Segment Start: DATA UNDER STUDY
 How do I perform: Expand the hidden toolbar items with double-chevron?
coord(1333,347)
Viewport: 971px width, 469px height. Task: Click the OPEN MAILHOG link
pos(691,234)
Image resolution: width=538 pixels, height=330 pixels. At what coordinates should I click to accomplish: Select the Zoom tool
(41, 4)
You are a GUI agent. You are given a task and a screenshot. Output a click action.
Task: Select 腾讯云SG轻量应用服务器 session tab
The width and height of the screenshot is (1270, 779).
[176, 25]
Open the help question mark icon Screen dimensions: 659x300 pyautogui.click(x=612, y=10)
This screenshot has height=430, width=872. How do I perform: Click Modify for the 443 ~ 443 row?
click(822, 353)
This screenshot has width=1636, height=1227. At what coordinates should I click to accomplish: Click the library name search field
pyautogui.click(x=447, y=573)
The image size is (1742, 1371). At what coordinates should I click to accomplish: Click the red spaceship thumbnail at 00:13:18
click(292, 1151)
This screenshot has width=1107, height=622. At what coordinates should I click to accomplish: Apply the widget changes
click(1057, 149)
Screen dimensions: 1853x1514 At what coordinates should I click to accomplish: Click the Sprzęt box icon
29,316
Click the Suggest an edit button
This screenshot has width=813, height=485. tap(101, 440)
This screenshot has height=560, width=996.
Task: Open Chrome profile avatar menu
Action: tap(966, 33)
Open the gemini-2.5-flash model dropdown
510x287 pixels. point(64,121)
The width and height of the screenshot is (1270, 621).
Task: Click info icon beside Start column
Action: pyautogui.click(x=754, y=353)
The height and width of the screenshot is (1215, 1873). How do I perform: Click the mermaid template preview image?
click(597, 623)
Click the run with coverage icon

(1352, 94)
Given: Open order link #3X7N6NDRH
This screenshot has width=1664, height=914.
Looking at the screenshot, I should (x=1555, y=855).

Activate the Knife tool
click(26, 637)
Segment End: DATA UNDER STUDY
• AIM OF THE TASK: Exactly as they stand above, write out all the entries again.

• EXPECTED ANSWER:
 How do I perform: Expand the hidden toolbar items with double-chevron?
coord(1333,347)
Viewport: 971px width, 469px height. Task: Click the OPEN MAILHOG link
pos(691,234)
Image resolution: width=538 pixels, height=330 pixels. At what coordinates should I click to accomplish: Select the Zoom tool
(41, 4)
You are a GUI agent. You are given a task and a screenshot. Output a click action.
Task: Select 腾讯云SG轻量应用服务器 session tab
The width and height of the screenshot is (1270, 779).
[176, 25]
Open the help question mark icon Screen dimensions: 659x300 pyautogui.click(x=612, y=10)
This screenshot has height=430, width=872. How do I perform: Click Modify for the 443 ~ 443 row?
click(822, 353)
This screenshot has width=1636, height=1227. At what coordinates should I click to accomplish: Click the library name search field
pyautogui.click(x=447, y=573)
The image size is (1742, 1371). At what coordinates should I click to accomplish: Click the red spaceship thumbnail at 00:13:18
click(292, 1151)
This screenshot has width=1107, height=622. At what coordinates should I click to accomplish: Apply the widget changes
click(1057, 149)
Screen dimensions: 1853x1514 At what coordinates should I click to accomplish: Click the Sprzęt box icon
29,316
Click the Suggest an edit button
This screenshot has width=813, height=485. tap(101, 440)
This screenshot has height=560, width=996.
Task: Open Chrome profile avatar menu
Action: tap(966, 33)
Open the gemini-2.5-flash model dropdown
510x287 pixels. point(64,121)
The width and height of the screenshot is (1270, 621).
Task: Click info icon beside Start column
Action: pyautogui.click(x=754, y=353)
The height and width of the screenshot is (1215, 1873). How do I perform: Click the mermaid template preview image?
click(597, 623)
Click the run with coverage icon

(1352, 94)
Given: Open order link #3X7N6NDRH
This screenshot has width=1664, height=914.
Looking at the screenshot, I should (x=1555, y=855).

Activate the Knife tool
click(26, 637)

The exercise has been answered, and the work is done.